• _Texte source_

Nécrophilie et imagination politique.
Du fait ou grâce à Achille MBEMBE, l’excitation médiatique autour de l’affaire NGANANG s’est simultanément amplifiée et déplacée. Usant publiquement de son droit de ne point s’abstenir, le penseur camerounais probablement le plus écouté, souhaitait dire publiquement, pourquoi il renonçait à offrir sa signature à une pétition en circulation, appelant à la libération de son compatriote, encerclé par les figures judiciaires et pénitentiaires d’un pouvoir qu’il combat, sans doute « à mort ». En vain…

Déplacement de la critique

Dans ce texte où talent et colère s’accouplent, Achille MBEMBE tout en confessant le « mépris », le « dédain » et l’ « indifférence » qu’il nourrit à l’égard de son compatriote, et profitant pour payer, avec une certaine rudesse une vieille dette de querelle, appelle pourtant et de manière explicite et réitérée à la libération de Patrice NGANANG.

Cet appel a été hélas éclipsé par un incroyable chahut. Ici et là, certains ont regretté avec une rare véhémence des propos chargés, selon eux, de « tant de haine ». Certains n’y ont vu que « vomissures ». D’autres encore sur fond de « grand frérisme » se sont interrogés sur l’opportunité qu’il y avait à accabler un « petit frère » déjà « au sol ».

Quelques uns n’ont pas manqué d’insinuer un brusque revirement d’alliance avec le pouvoir, traitant au passage le penseur que le monde entier nous envie de tous les noms d’oiseaux, concluant même (préjugé territorial d’un autre âge) à son incapacité à comprendre et à analyser la vie d’un pays dans lequel, il n’y aurait plus mis les pieds, il ya près de vingt cinq ans désormais.

En l’espace d’un moment incroyable de griserie réticulaire et médiatique, d’épanchement et d’inflations verbales, la coalition morale qui prenait forme autour de la critique publique d’une procédure judiciaire à l’encontre d’une figure importante de la littérature africaine contemporaine s’est dans un premier temps presque ramollie. Elle a laissé place à des chamailleries dignes des brouhahas d’une cours de récréation.

D’éminentes figures se sont parfois laissé emporter à ces bagarres vaines. Dans la plupart des communautés numériques, des clivages nourris secrètement et parfois inconsciemment par des formes d’affections ethnocentrées sont perceptibles. Au lieu d’approfondir les significations politiques attachées à ce « lapsus » indécent, fantasmant la « mort par balle de Paul Biya », presque tout nous invite désormais à être pour ou contre MBEMBE.

La critique, dans la plupart des groupes très nombreux auquel l’on a pu avoir accès, s’ensable hélas dans des duels et des comparaisons périphériques, strictement inutiles et pour l’essentiel contre productives.

• _Consigne_
Recopiez le passage du texte source situé entre « D’éminentes figures se » et « ou contre MBEMBE. », bornes comprises, en substituant « querelles » à « bagarres ».

• _Données disponibles_
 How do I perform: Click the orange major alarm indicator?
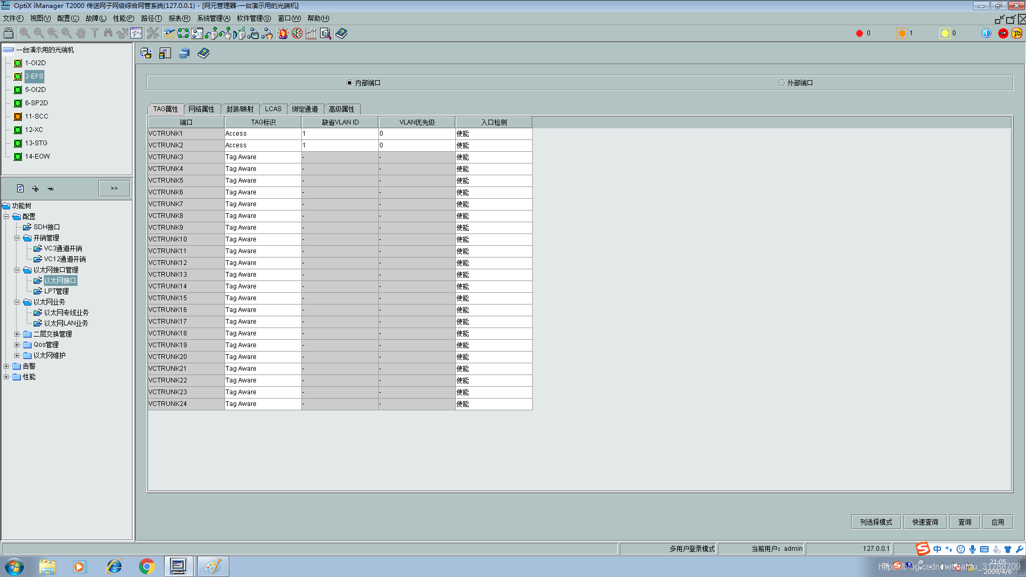(x=902, y=33)
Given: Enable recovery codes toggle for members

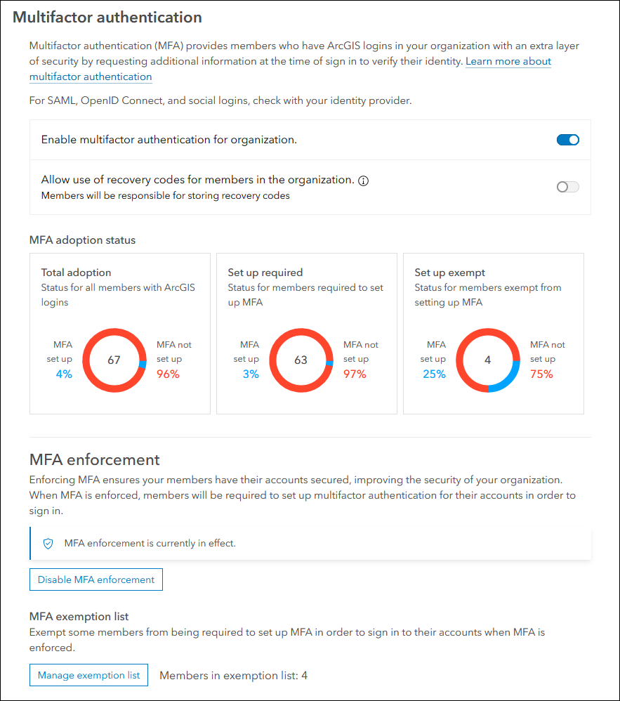Looking at the screenshot, I should 567,187.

• _Corrigé_
D’éminentes figures se sont parfois laissé emporter à ces querelles vaines. Dans la plupart des communautés numériques, des clivages nourris secrètement et parfois inconsciemment par des formes d’affections ethnocentrées sont perceptibles. Au lieu d’approfondir les significations politiques attachées à ce « lapsus » indécent, fantasmant la « mort par balle de Paul Biya », presque tout nous invite désormais à être pour ou contre MBEMBE.